#### Set task:
Retype the data word for word, starting at the line that contains "You are a computer-use" and ending at the end of the data, with both ends included. Leave the pictures out of your answer.

#### Record excerpts:
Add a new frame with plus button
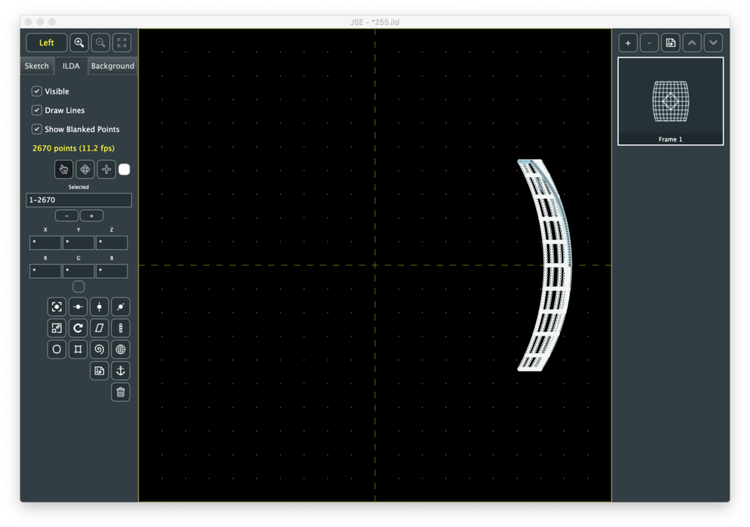The height and width of the screenshot is (527, 750). pos(628,43)
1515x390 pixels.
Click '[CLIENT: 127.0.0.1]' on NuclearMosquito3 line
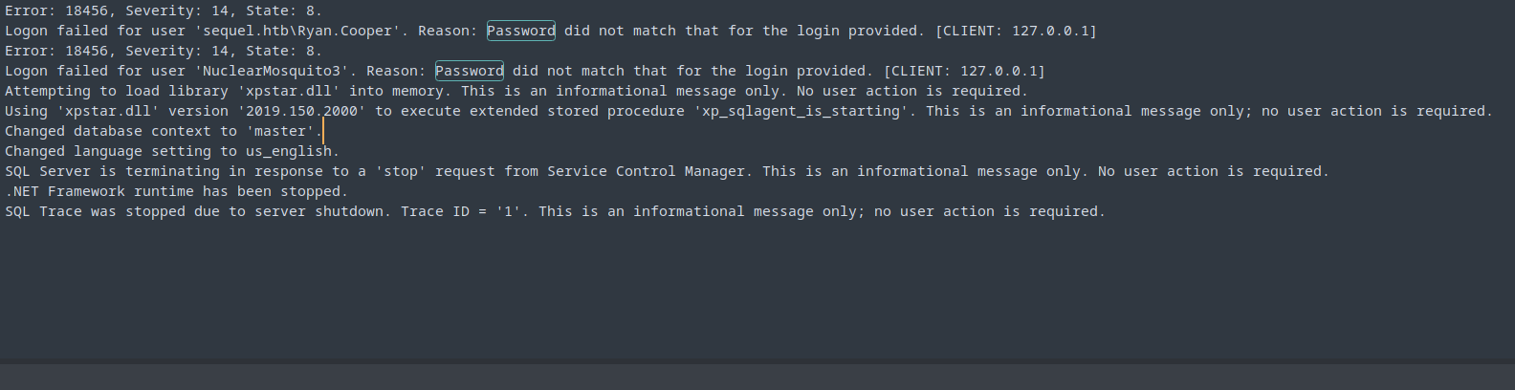[x=964, y=71]
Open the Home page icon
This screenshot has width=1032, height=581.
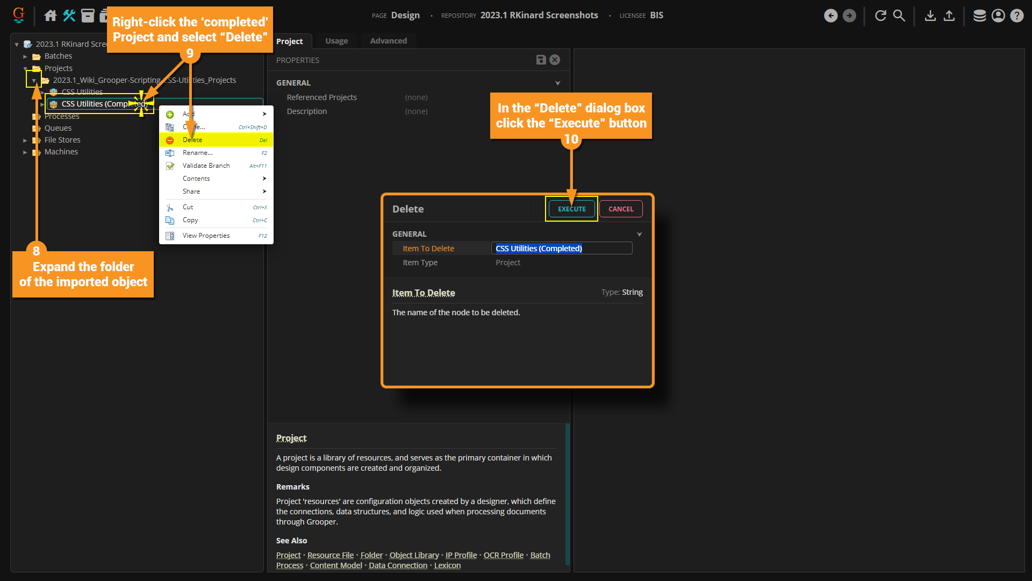click(50, 16)
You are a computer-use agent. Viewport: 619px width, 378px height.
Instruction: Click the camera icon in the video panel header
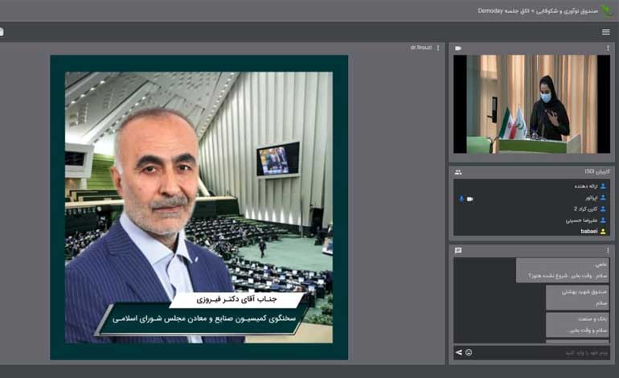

#### The completed task:
You are a computer-use agent. Viewport: 619px width, 378px height.
Instruction: Click the camera icon in the video panel header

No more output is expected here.